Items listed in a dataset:

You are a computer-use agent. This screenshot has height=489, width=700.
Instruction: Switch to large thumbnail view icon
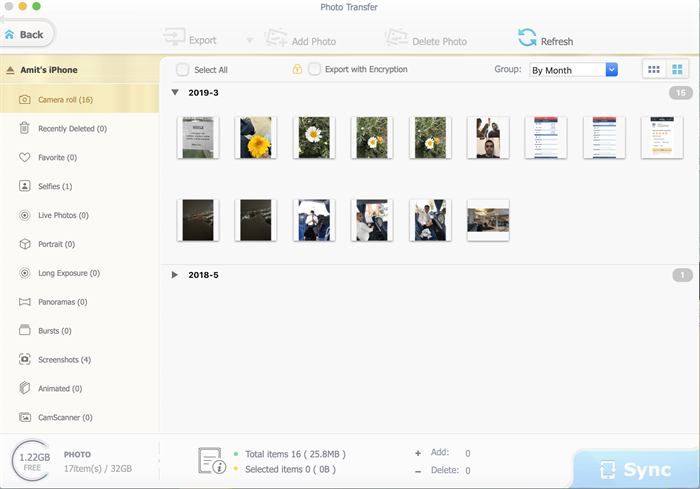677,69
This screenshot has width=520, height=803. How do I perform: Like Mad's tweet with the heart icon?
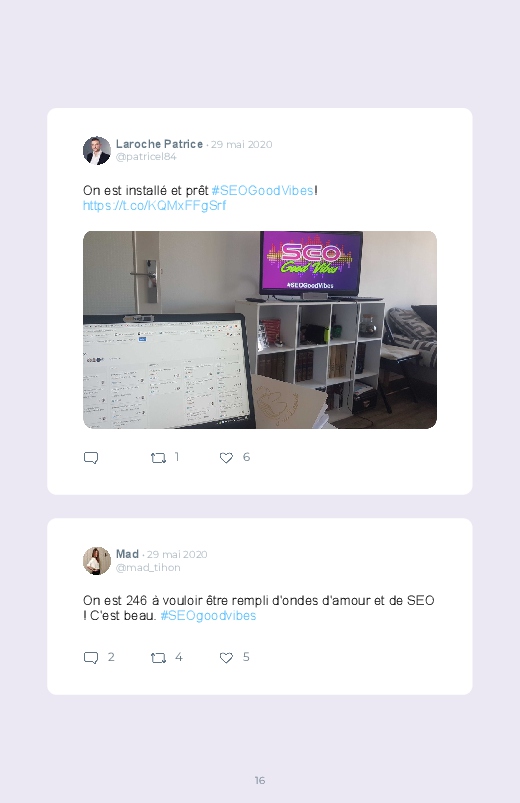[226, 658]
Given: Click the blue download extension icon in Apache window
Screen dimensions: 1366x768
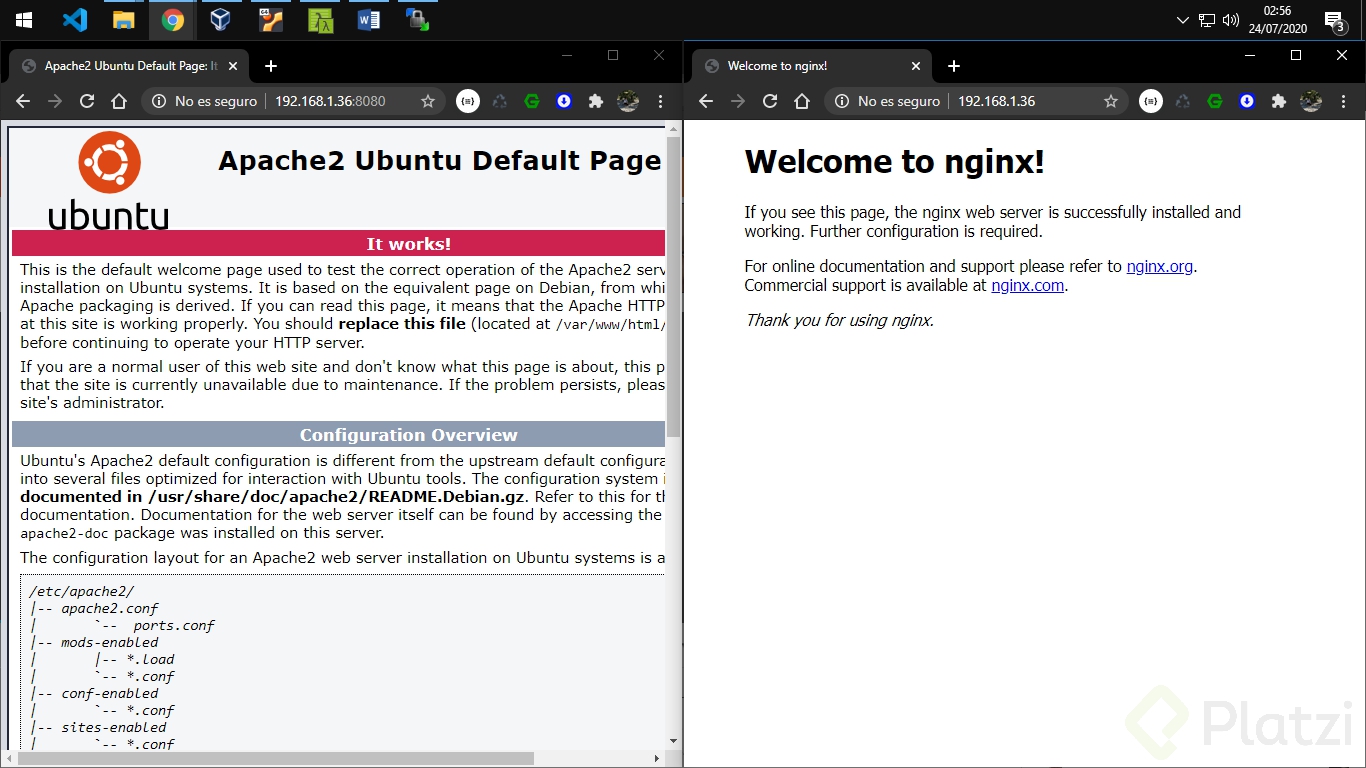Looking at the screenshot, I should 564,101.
* * *
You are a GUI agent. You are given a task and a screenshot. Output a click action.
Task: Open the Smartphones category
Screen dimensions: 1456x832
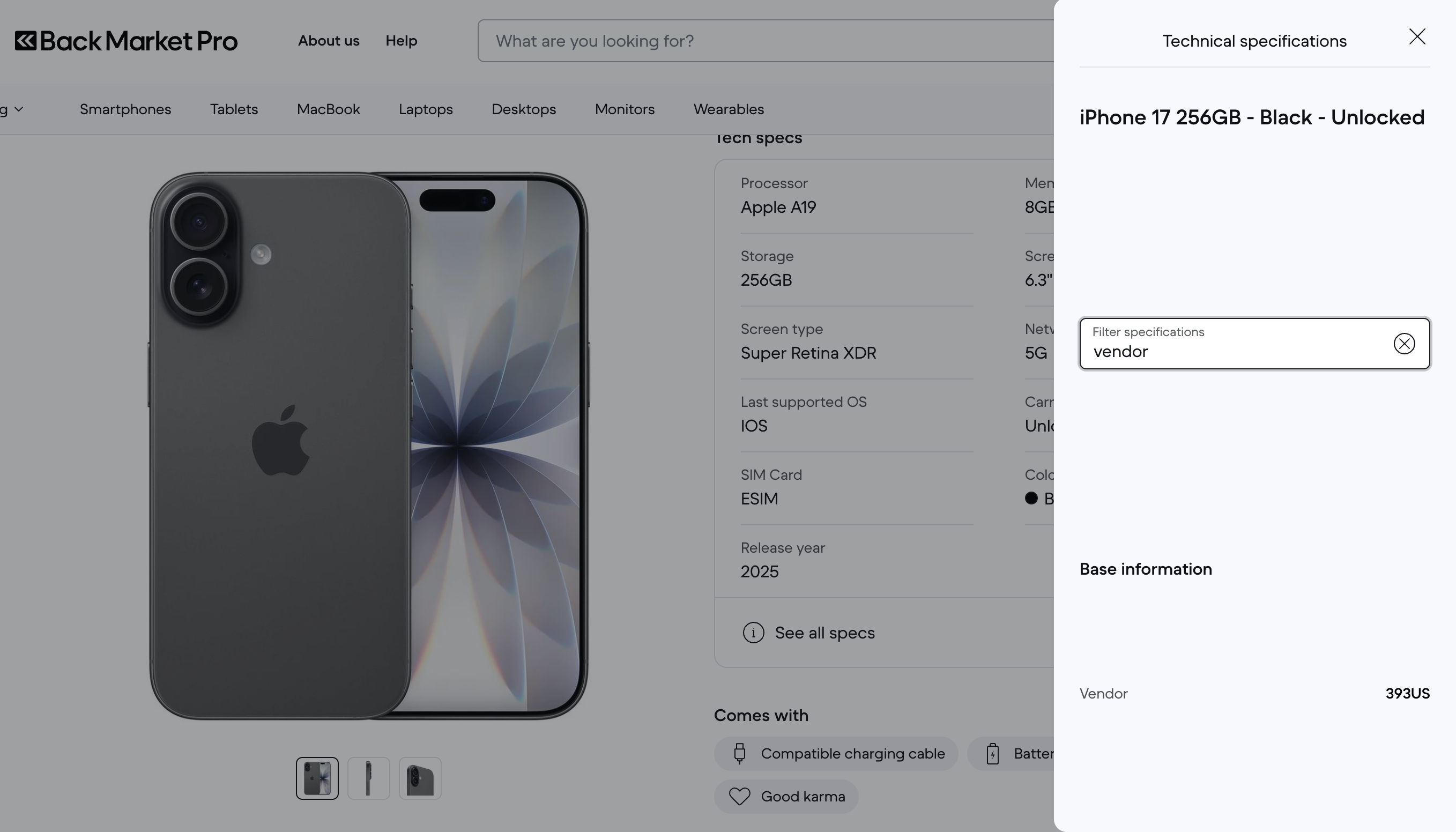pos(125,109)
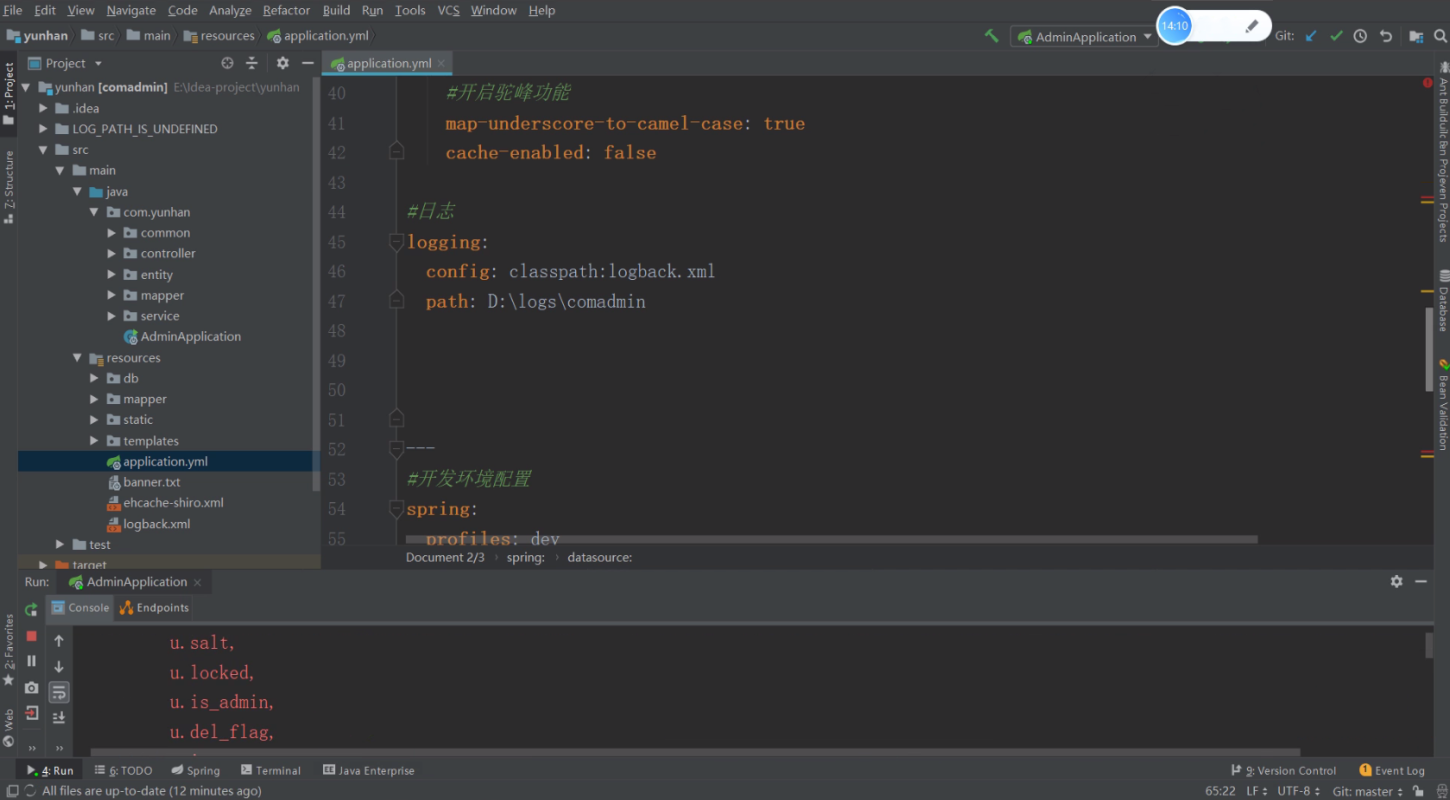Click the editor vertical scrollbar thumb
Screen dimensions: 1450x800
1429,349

What you will do = Copy the listing lines word for word, starting at the line containing "Given: Click the" and ending after the line containing "Looking at the screenshot, I should 564,101.". Omit the pictures from your answer.

Final result =
Given: Click the blue download extension icon in Apache window
Screen dimensions: 1366x768
Looking at the screenshot, I should 564,101.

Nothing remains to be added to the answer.